On the other hand, maybe many people would read such posts which would drive growth to my newsletter and my subscribers and…and…and…Yeah, I don’t know. What’s the end game there? When I have a certain number of subscribers, what exactly will happen? I, too, will get to publish a tropified book, perhaps dystopian with a white woman with her back turned to us on the cover? Is that the prize at the end?
What I’m saying is, I’m feeling fairly disaffected with the whole thing. Substack. Publishing. The little trickle of rejections from literary journals and agents and editors and, I don’t know, random people on the street. It’s not hopelessness, I don’t think. It’s weariness. Pointlessness. Ennui. Wouldn’t it maybe make more sense to write a book and seal it in a Ziploc bag and send it down the river? Isn’t it about the same, in the end? In fact, isn’t the Ziploc option a little more exciting? A little more magical? A little more entangled on a quantum level?
Or maybe not Ziploc. Maybe postcards with strange koans slipped in between merchandise in random stores. Curled slips of paper attached to the legs of the tiny flock of pigeons that whirl around and around downtown Madison. Chalk haikus scrawled along the sidewalk and in one of our brand-new parking lots. Zines left on the table in the coffee shop. Year-long recitations of short story cycles while wearing elaborate costumes. A novel performed as a ballad at open mic nights. An essay as a four-course dinner or a bespoke cocktail.
I don’t know. It all makes as much sense as any of the rest of it, doesn’t it?
Let me say that this is also what makes me appreciate a beautifully curated bookstore, like Tomorrow Bookstore in Indianapolis, where I want to buy ALL THE BOOKS.
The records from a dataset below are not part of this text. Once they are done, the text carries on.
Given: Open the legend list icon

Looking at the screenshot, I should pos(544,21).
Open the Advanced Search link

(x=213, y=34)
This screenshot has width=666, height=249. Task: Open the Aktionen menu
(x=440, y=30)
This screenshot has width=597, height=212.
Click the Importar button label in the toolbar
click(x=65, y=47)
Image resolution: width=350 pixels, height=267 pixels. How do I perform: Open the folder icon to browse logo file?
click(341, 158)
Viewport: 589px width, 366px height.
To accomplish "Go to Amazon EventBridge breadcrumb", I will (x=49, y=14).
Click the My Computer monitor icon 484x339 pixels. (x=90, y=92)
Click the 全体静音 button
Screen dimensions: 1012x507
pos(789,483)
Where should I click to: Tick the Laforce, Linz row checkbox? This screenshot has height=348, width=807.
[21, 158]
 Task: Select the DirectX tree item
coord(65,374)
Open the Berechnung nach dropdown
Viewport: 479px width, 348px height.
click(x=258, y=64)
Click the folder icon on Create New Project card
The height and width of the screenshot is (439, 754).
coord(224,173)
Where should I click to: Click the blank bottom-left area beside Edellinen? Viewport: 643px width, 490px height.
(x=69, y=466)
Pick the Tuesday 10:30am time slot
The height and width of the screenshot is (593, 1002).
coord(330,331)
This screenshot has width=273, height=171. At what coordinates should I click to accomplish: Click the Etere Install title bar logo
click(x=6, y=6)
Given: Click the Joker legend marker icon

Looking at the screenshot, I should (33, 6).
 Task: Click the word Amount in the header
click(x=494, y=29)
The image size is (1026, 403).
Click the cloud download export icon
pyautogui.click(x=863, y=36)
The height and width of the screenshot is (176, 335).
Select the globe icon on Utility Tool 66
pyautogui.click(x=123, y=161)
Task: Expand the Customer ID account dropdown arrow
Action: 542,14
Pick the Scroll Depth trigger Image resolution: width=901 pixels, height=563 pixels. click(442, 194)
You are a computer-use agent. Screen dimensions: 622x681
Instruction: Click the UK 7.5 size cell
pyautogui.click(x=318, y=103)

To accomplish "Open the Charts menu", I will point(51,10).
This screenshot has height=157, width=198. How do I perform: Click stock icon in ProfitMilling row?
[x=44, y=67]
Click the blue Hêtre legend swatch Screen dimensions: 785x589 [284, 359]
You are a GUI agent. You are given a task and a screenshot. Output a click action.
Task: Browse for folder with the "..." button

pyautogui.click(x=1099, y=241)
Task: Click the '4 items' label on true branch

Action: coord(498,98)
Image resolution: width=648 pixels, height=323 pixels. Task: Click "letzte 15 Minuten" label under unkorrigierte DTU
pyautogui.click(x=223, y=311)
I love reading about your travels and hearing your thoughts and adventures.
I’m going to check out the tiny legs of Mourning Doves, look for postcards hidden on Aldi’s shelves. Even take a moment to read the chalk scribbling on the side walks.
Robyn, you give such an honest, fresh look at your writing & publishing experiences.
Plus, I am fascinated now about the diary in a ziploc bag!!! Sounds like a must read for me.